A failure of the PSA to drop below about 0.5 ng/ml or seeing your PSA creeping back up from its nadir may mean residual and or recurrent prostate cancer. However, if your prostate cancer was treated focally or subtotally, the remaining untreated prostate tissue will produce a small amount of PSA so this rise or return of PSA may not indicate residual or recurrent cancer but is simply a reflection of the remaining benign component of the prostate.
If there is concern for a possible cancer recurrence because of a rising PSA, a prostate needle biopsy of the prostate is much more important than an imaging study. It is important to understand once more that if your PSA is under about 15 ng/ml or so, all of the current imaging studies like CAT scans, bone scans, ProstaScint scans and sodium fluoride PET scans are not going to be helpful as they are just not sensitive enough to detect microscopic amounts of cancer. For these studies to be able to detect prostate cancer spread, the PSA needs to be about 15-20 ng/ml. Even multi-parametric 3T MRIs are still unreliable for detecting significant or recurrent disease within the prostate.
SECONDARY TREATMENT OPTIONS FOR RESIDUAL/RECURRENT PROSTATE CANCER
Unfortunately, some 40% or so of men treated for “localized” prostate cancer may require further treatment because of residual or recurrent prostate cancer. Since this cancer may not manifest until years later, it is important to continue life-long PSA follow up with your doctor after your treatment. Generally, your recurrent prostate cancer grows slowly and has NOT beaten you.
Although there are two types of prostate cancer recurrence
- local recurrence
- metastatic recurrence which can be either hormone sensitive or hormone resistant/refractory (castrate resistant).

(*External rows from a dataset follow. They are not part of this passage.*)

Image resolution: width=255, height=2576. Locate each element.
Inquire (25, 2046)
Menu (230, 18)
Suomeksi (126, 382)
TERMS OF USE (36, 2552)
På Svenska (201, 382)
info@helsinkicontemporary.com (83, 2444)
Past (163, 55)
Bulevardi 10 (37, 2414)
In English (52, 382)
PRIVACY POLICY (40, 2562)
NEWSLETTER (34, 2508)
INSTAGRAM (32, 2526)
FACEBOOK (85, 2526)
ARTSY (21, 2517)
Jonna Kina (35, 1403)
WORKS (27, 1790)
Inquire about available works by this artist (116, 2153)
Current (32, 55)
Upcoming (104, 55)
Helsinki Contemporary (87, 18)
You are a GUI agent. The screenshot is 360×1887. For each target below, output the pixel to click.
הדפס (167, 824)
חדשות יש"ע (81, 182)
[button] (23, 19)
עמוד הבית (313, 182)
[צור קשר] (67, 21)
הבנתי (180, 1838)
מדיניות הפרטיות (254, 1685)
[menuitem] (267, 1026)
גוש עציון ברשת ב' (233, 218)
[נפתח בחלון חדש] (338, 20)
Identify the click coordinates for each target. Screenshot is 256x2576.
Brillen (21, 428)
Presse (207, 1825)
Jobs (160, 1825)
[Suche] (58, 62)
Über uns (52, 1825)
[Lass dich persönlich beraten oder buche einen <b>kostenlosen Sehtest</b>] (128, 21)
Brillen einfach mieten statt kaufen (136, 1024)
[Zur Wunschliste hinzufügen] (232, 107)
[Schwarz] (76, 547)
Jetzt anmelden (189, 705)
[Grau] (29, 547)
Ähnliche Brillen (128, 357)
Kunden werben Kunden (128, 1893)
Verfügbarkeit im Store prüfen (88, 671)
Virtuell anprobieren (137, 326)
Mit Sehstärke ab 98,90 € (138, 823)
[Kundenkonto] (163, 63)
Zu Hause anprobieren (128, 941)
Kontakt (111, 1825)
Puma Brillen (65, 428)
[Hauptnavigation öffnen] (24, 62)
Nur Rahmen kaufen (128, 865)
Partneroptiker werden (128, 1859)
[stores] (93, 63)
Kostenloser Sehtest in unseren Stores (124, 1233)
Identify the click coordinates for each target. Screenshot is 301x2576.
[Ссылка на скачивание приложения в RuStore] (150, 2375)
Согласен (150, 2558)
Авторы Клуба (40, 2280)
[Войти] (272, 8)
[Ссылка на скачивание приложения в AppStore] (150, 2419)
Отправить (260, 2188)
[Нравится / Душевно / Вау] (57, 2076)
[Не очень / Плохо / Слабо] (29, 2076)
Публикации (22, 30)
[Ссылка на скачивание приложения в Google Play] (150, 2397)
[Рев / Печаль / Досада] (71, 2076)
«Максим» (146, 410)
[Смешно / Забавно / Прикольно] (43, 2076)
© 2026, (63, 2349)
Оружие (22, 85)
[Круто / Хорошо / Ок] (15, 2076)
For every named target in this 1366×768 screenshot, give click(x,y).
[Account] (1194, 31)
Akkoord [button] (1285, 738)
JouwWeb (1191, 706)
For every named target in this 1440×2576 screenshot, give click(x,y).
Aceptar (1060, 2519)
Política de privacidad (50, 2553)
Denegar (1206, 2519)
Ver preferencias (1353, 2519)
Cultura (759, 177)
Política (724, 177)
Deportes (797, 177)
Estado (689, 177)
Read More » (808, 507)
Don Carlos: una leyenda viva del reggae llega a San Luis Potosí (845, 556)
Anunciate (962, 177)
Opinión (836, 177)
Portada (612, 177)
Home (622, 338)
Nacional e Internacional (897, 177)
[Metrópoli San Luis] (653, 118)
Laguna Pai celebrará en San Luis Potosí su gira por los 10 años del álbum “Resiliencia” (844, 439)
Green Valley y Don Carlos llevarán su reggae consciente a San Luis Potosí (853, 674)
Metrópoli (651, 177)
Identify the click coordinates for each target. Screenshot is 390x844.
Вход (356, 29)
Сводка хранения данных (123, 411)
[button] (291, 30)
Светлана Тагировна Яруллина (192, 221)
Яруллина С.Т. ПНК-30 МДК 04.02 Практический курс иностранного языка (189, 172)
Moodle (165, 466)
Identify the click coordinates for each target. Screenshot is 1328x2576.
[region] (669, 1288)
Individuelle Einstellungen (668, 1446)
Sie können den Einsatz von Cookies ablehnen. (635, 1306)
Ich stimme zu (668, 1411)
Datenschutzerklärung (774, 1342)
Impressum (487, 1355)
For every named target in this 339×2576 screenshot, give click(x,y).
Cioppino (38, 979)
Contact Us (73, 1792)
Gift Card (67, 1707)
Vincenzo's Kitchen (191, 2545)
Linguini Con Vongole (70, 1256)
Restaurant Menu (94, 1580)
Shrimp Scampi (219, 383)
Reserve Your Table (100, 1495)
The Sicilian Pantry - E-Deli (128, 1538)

The ADT drugs for prostate cancer that is still hormone sensitive are very effective as well as being cost effective. However, the same cannot be said for the medications used for hormone/castrate resistant prostate cancers.
These drugs are associated with some very creative marketing and come at extraordinary cost but predominantly, false hope and marginal effectiveness. (www.theprovengetrials.org/) In part, these drugs have been allowed to come to market because of a lowering of the bar by the FDA.
We will discuss only LOCAL RECURRENCE.
LOCAL RECURRENCE of Prostate Cancer after a Previous Definitive Treatment
Although it can be very difficult to ensure that an elevated PSA after a treatment represents a true local recurrence within the prostate only and not early metastatic disease, PSAs under 2 ng/ml may be considered as being due to a local recurrence and worthy, possibly, of investigation and treatment with an alternative treatment option.
In a man with a rising PSA after treatment, a needle biopsy of the prostate is the only definitive way a residual or recurrent prostate cancer (believed to be localized) can be detected.
> men who have been unfortunate enough to have had a prostatectomy (20-40% of men who chose to undertake the misguided surgery will have positive margins or cancer left behind). It is reasonable to perform a DRE to see if there is a nodule present in the prostatic fossa which can mean a local recurrence of the cancer. If the needle biopsy of this nodule confirms a recurrent/residual cancer, HIFU, radiation or proton beam are reasonable treatment options. Brachytherapy/seeds or cryoablation are unsuitable treatment options for local prostatic fossa recurrences after radical surgery/robotic prostatectomy as these treatments are unsafe with small volume prostate fossa cancer recurrences.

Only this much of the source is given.